* BRIEF
Look below for the line that contains "Given: Click the back arrow in the toolbar", then quote it and all the lines after it, exactly, with the pictures left out.

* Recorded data
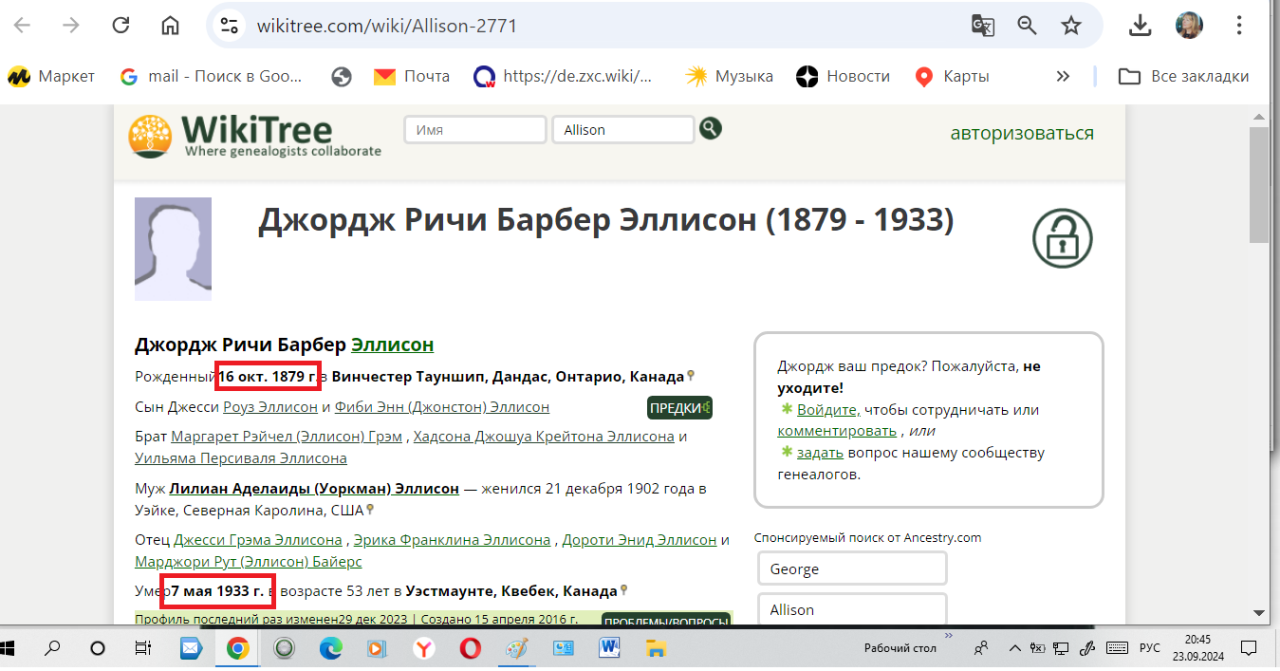Click the 'авторизоваться' login link
Screen dimensions: 1280x671
[x=1021, y=133]
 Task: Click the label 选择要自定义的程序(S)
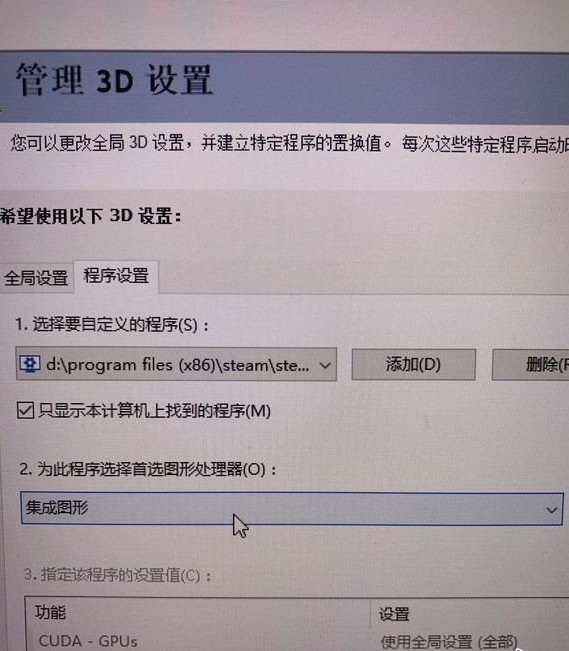(112, 324)
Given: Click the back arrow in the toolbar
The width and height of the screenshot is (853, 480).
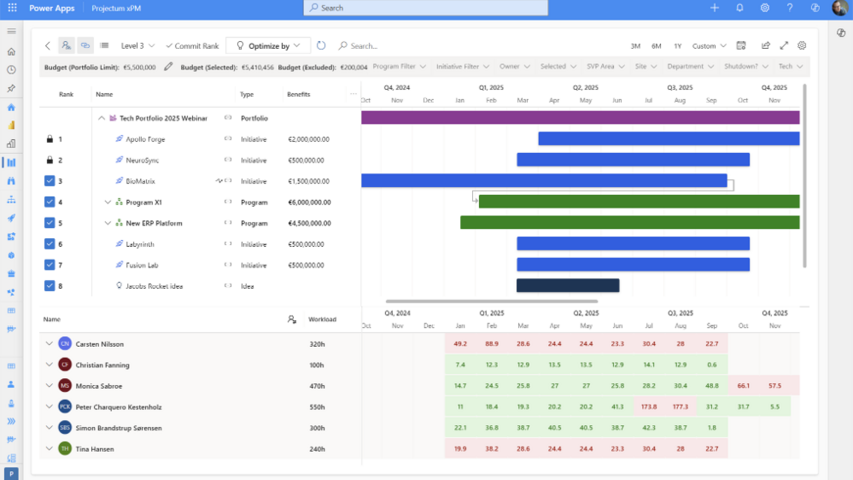Looking at the screenshot, I should point(47,46).
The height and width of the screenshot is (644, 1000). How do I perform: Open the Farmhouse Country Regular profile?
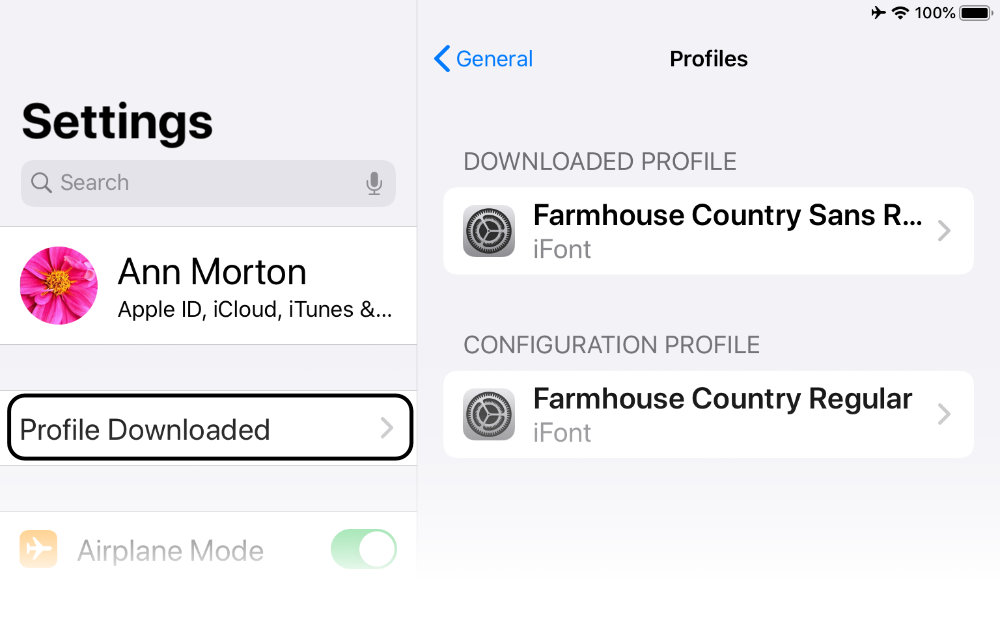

* EXERCISE SOLUTION
Given: Click the back arrow in the toolbar
The width and height of the screenshot is (853, 480).
Looking at the screenshot, I should point(47,46).
The height and width of the screenshot is (644, 1000). How do I perform: Open the Farmhouse Country Regular profile?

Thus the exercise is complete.